Hommage à M. Maurice Rheims*

PRONONCÉ PAR
M. René RÉMOND

Dans la séance du jeudi 13 mars 2003

    En quittant cette vie qu’il avait tant aimée et qui lui a beaucoup donné, à l’heure même où notre Compagnie était assemblée pour sa séance hebdomadaire, Maurice Rheims renvoyait à huitaine le moment de notre hommage. Celui-ci de ce fait survient après celui des pouvoirs publics et de la nation. Je ne saurais donc prétendre, et vous ne pouvez attendre que j’ajoute à ce que d’autres, et notamment plusieurs confrères, ont déjà si bien dit. Venant après les discours officiels et la solennité de la cérémonie dans la cour d’honneur de l’Hôtel des Invalides, ce devrait être le moment d’une évocation plus personnelle et dans l’intimité.

     Malheureusement, le Directeur éphémère que vous vous êtes choisi, à qui échoit l’honneur de prêter sa voix aux sentiments que nous partageons, n’a pas eu, comme plusieurs d’entre vous, la chance de pouvoir bénéficier de son amitié. Je n’ai eu avec Maurice Rheims qu’un seul véritable entretien : il avait accepté de me recevoir pour ma visite de candidature. Le revoyant depuis, lors de ses apparitions à l’Académie, faute d’oser le lui rappeler, je n’ai jamais été certain qu’il s’en souvînt, mais je garde de cette rencontre, de la liberté de ses propos, de l’enjouement de notre conversation, bref de son charme, un souvenir suffisamment précis pour me laisser aujourd’hui le vif regret de n’avoir pas pu ou peut-être pas su faire renaître cette conversation.

     Maurice Rheims descendait d’une de ces familles juives que lui-même évoquait dans l’éloge de Robert Aron auquel il succédait au trente-deuxième fauteuil, implantées depuis des siècles dans nos provinces de l’Est, d’autant plus attachées à la communauté nationale que davantage exposées à l’invasion étrangère.

     L’attachement à la patrie a été encore conforté chez Maurice Rheims par le choix du métier des armes par son père, qui était de ces officiers supérieurs que leur origine n’a pas empêché d’accéder aux étoiles de général. On ne sait pas assez, peut-être ne dit-on pas suffisamment qu’au temps du capitaine Dreyfus l’armée française ne comptait pas moins d’une dizaine de généraux juifs.

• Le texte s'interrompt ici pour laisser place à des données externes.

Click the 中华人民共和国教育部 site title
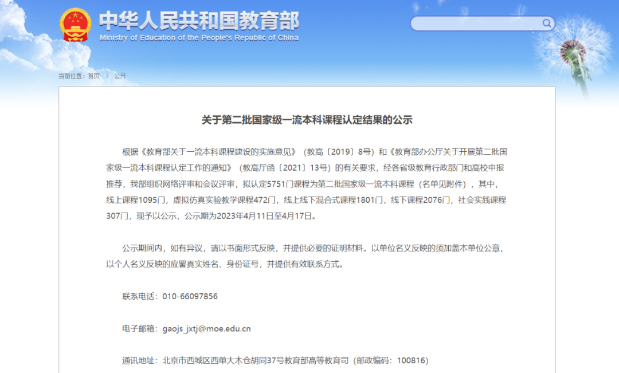Image resolution: width=619 pixels, height=373 pixels. (199, 21)
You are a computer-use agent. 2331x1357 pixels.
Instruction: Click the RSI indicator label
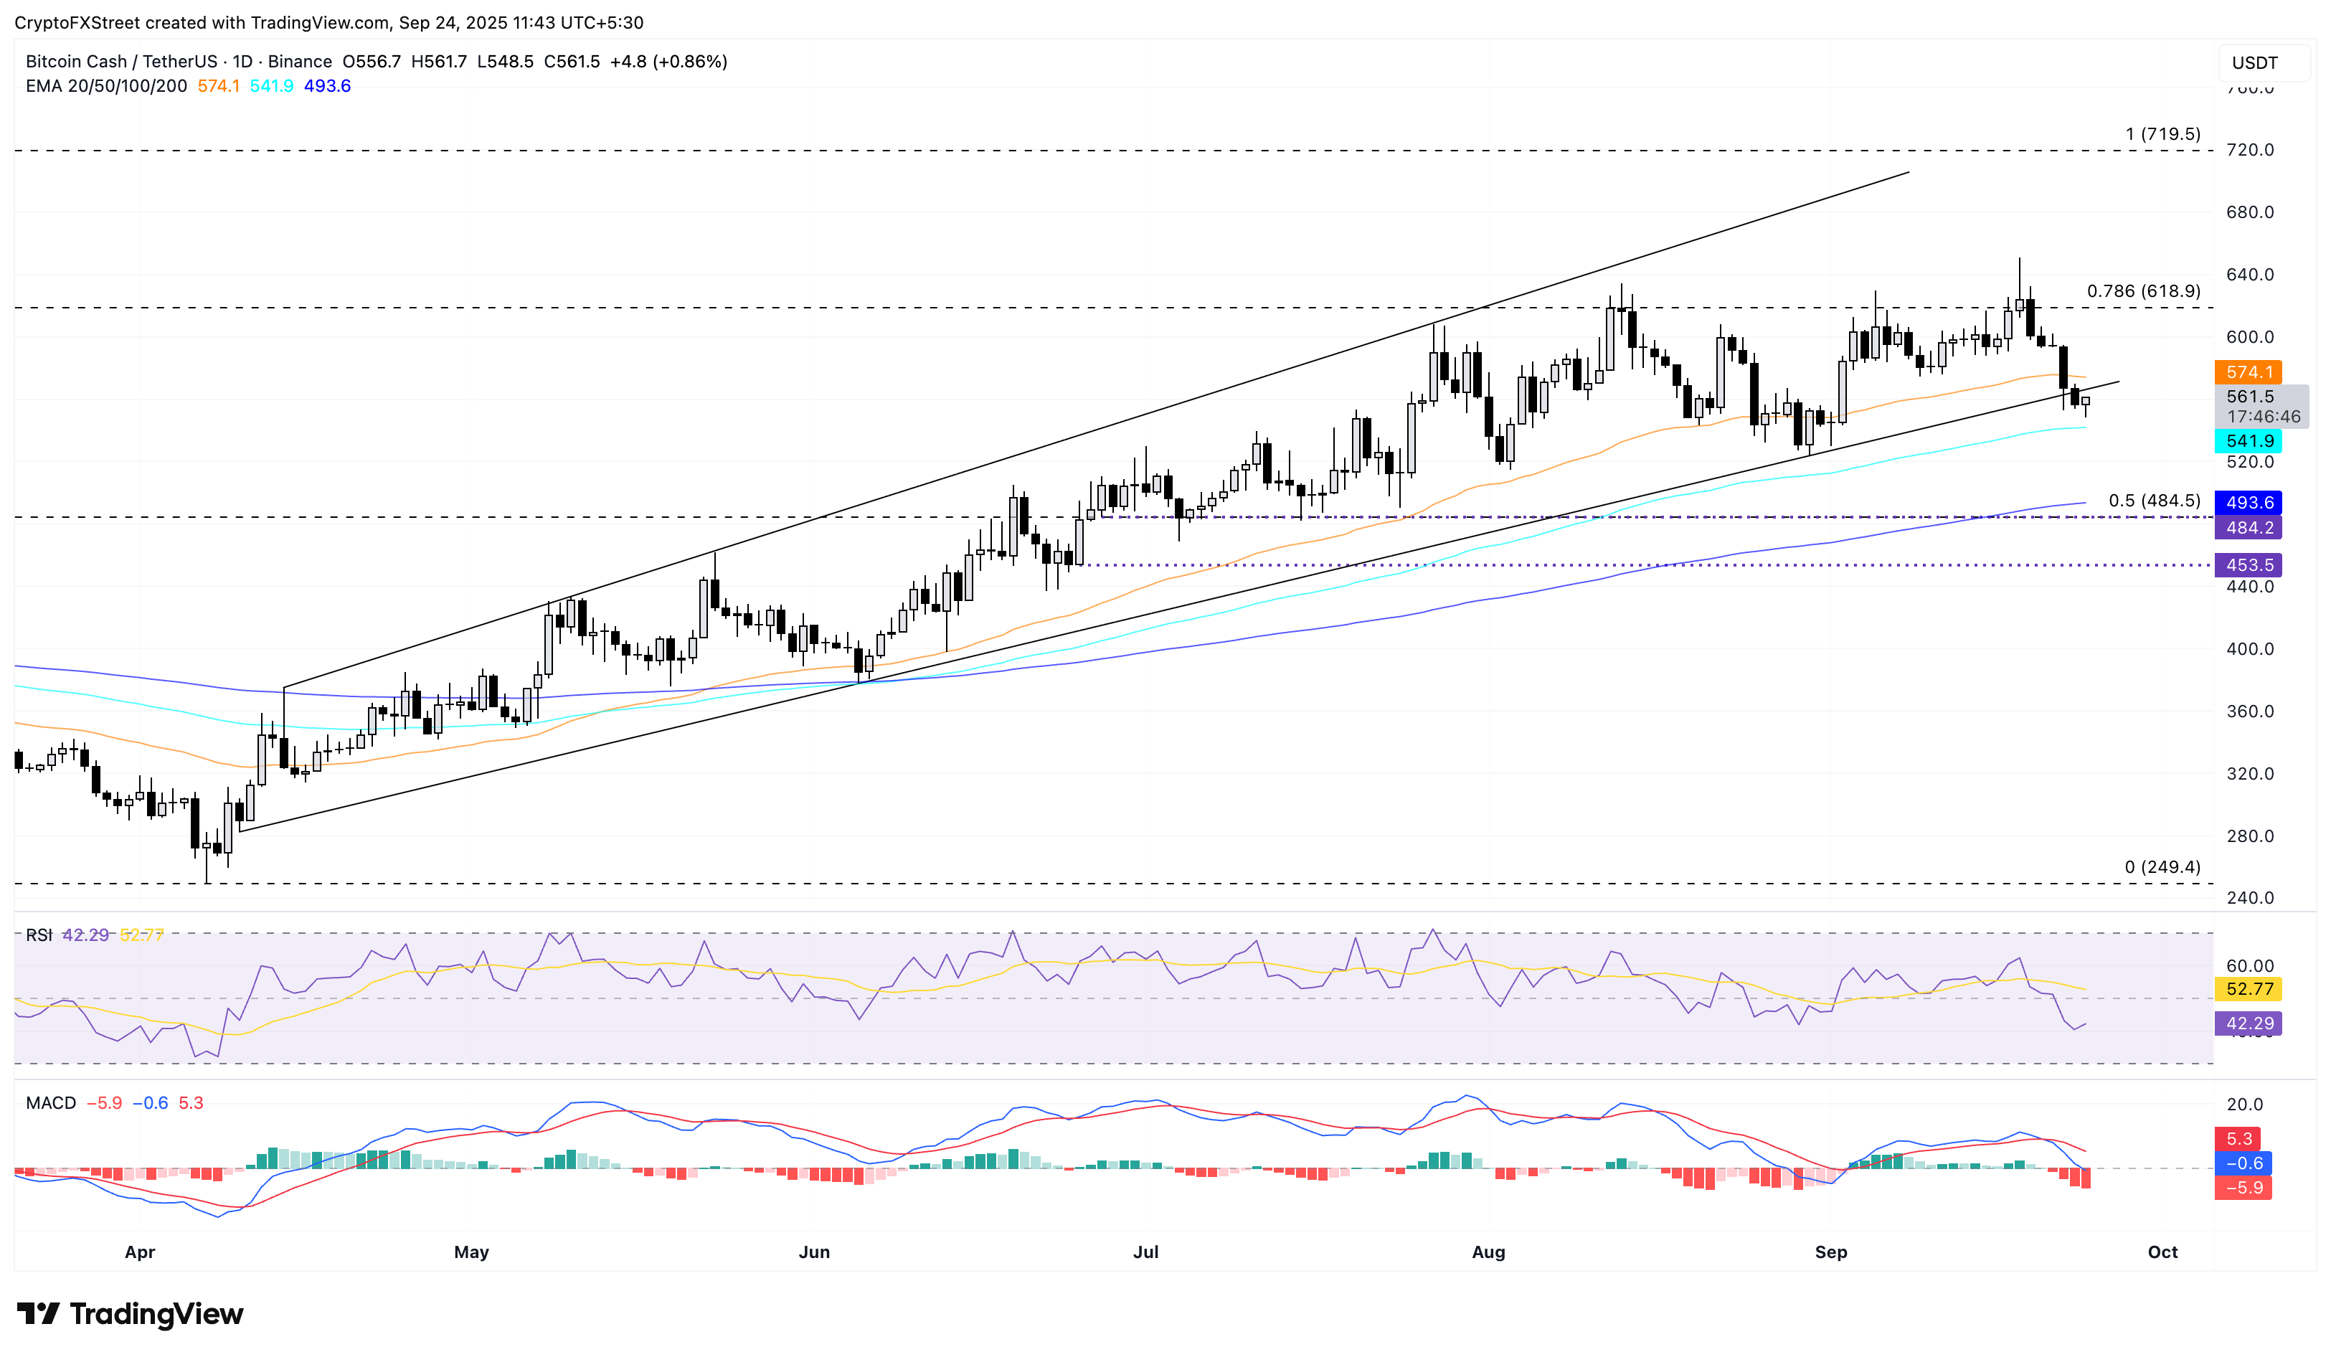pyautogui.click(x=38, y=935)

     Cet individualiste était un patriote, ce sceptique un homme de convictions et d’engagement au service de la France. Ce que furent ses sentiments en 1940, nous le pressentons à travers ce que lui-même en a dit à propos de Robert Aron. Laissons-lui la parole :

     « Lequel d’entre nous ne fut pas alors blessé dans ses convictions, dans ses affections, dans son esprit, dans sa conception de la liberté, dans son amour du pays ? »

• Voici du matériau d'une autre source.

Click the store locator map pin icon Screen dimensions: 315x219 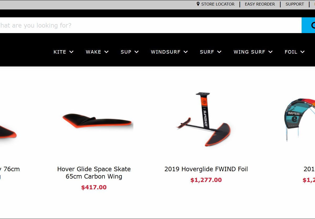(x=198, y=4)
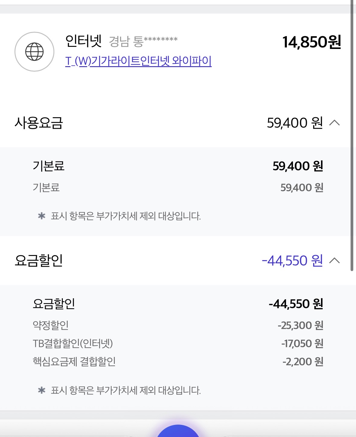
Task: Click the vertical scrollbar thumb
Action: click(352, 136)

     De cet amour, il a alors donné des preuves éclatantes, ainsi que de son courage. Privé par une législation inique du droit d’exercer sa profession, après s’être évadé de Drancy, il s’engage dans la clandestinité et assure des liaisons entre la Suisse et la France occupée avant de rejoindre la France combattante : il ne choisit pas les unités les moins exposées, puisqu’il va combattre dans un commando parachutiste dont le fanion était présent, lundi, aux Invalides. La croix de guerre avec quatre citations, la Légion d’honneur à titre militaire, la médaille de la Résistance reconnaissent sa participation aux deux faces, intérieure et extérieure, de la lutte pour la libération de la patrie.

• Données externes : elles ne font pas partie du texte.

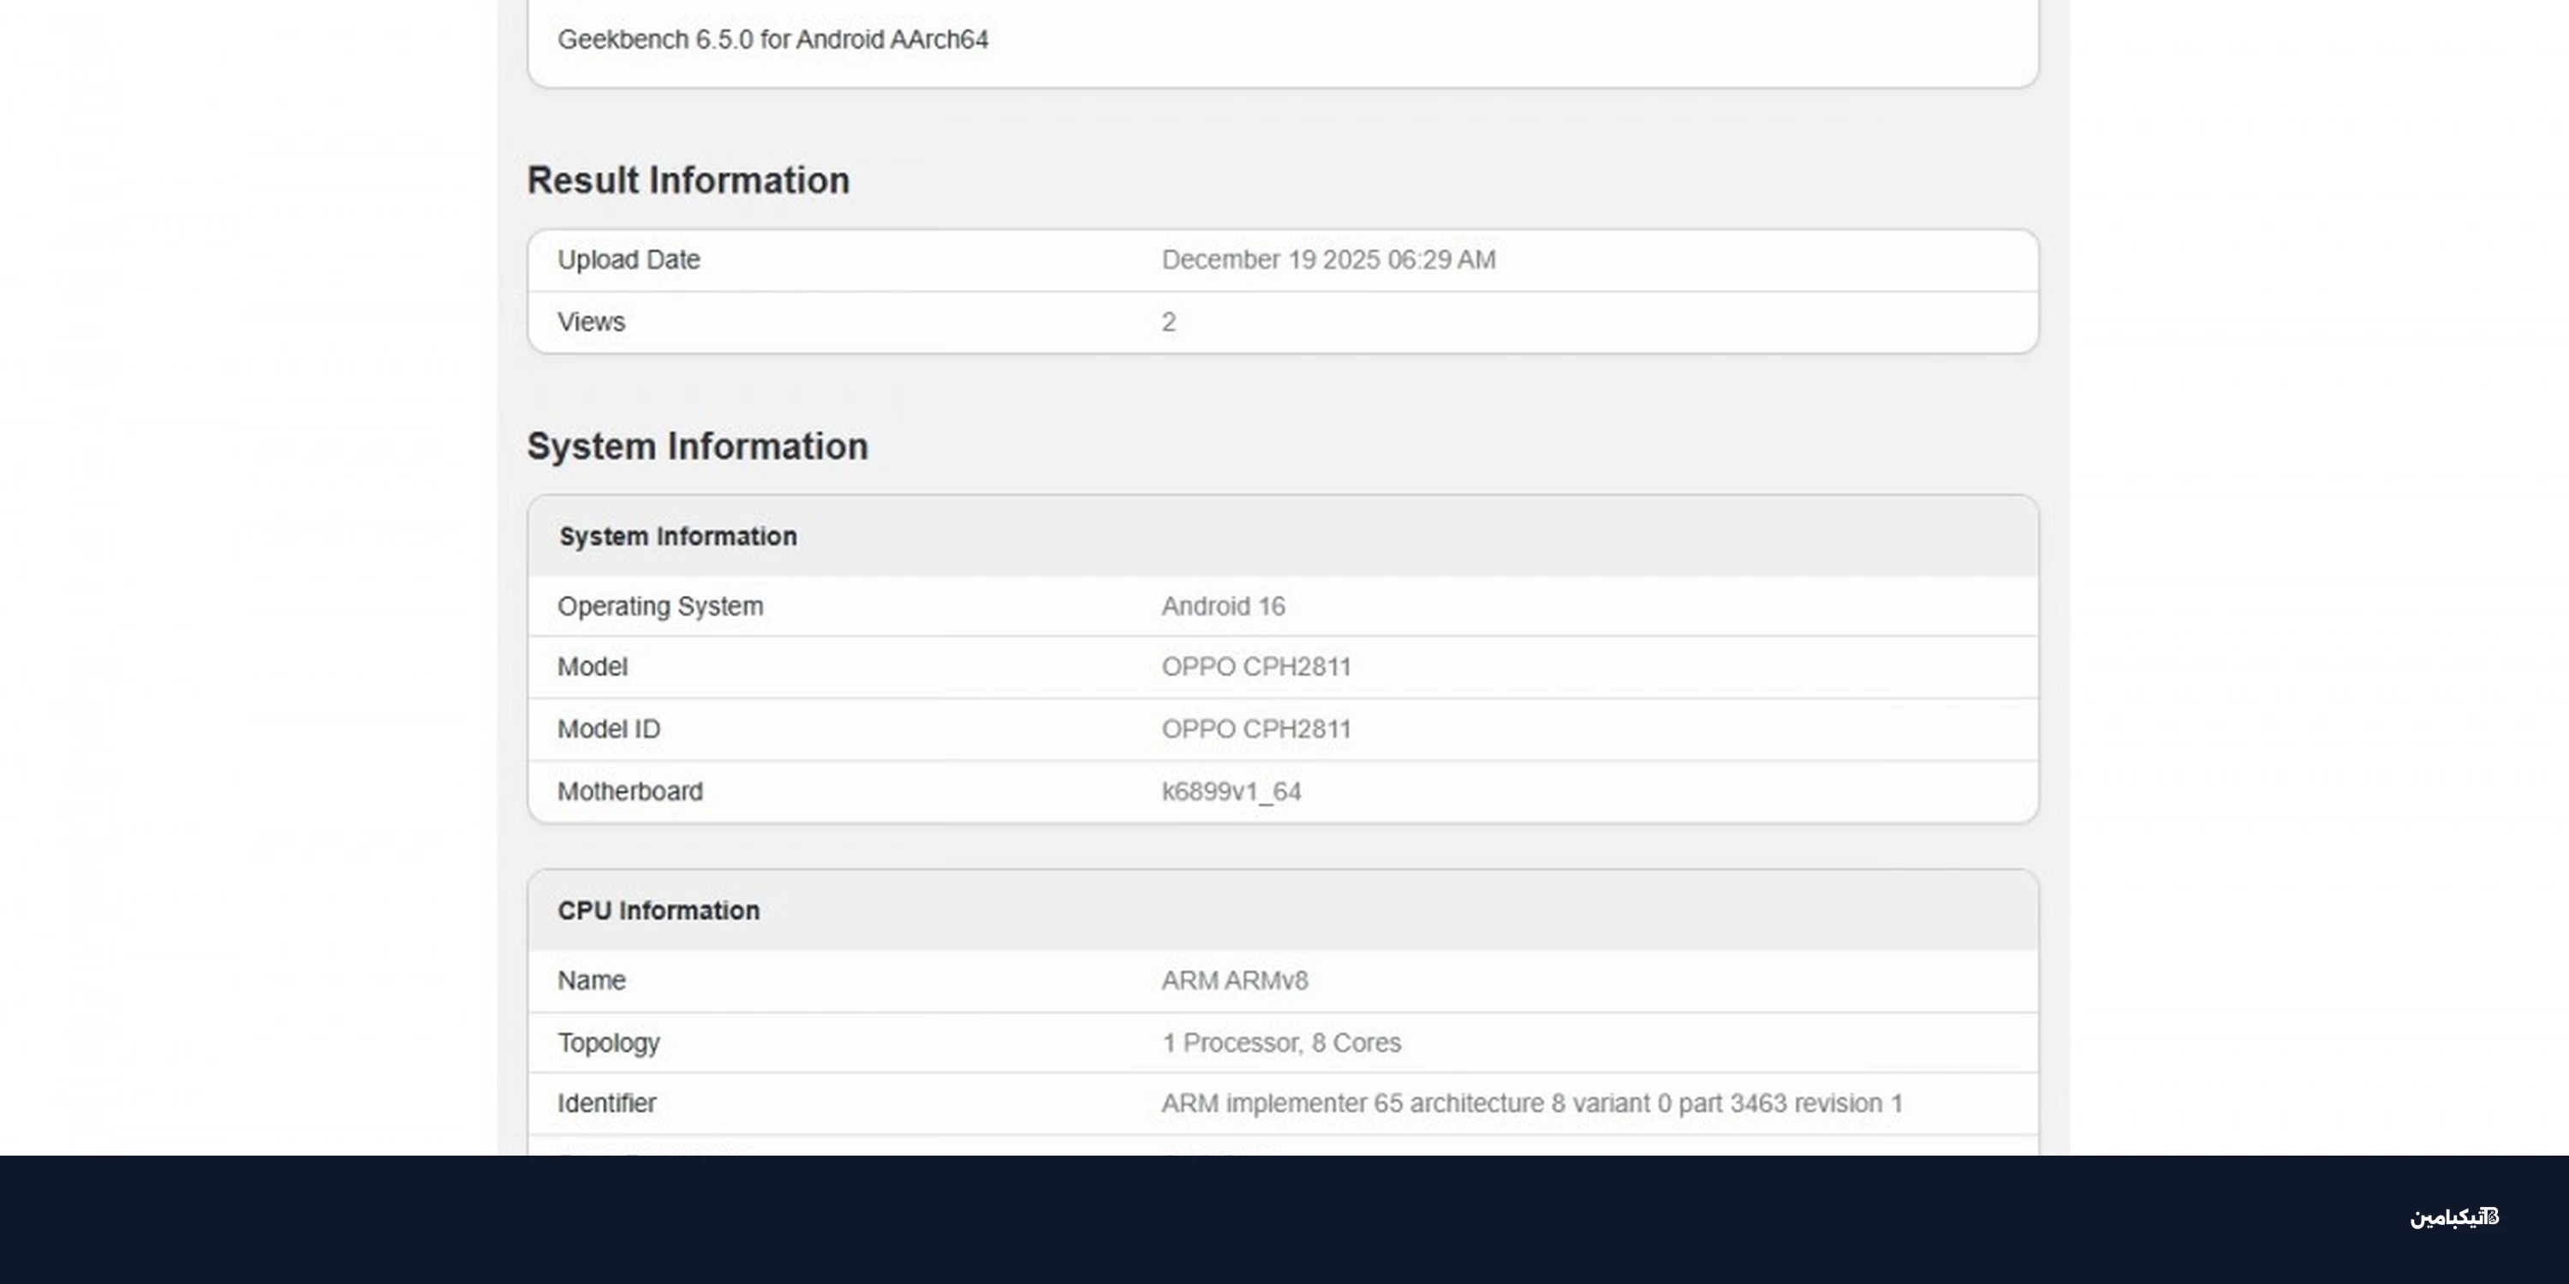The height and width of the screenshot is (1284, 2569).
Task: Click the Persian logo watermark in footer
Action: [2453, 1216]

     La difficulté à le définir, pour qui l’a peu connu, n’est pas mince : ses amis même ne le disaient-ils pas insaisissable ? Tout est singulier dans son existence et dans son parcours. Ses études ont été une succession d’échecs et on a rappelé qu’il n’avait pas ou peu de diplômes. Il n’en est pas moins parvenu au sommet de sa profession et sa carrière a été éblouissante. Il a appartenu à deux Compagnies, assurément différentes : il les a honorées l’une et l’autre.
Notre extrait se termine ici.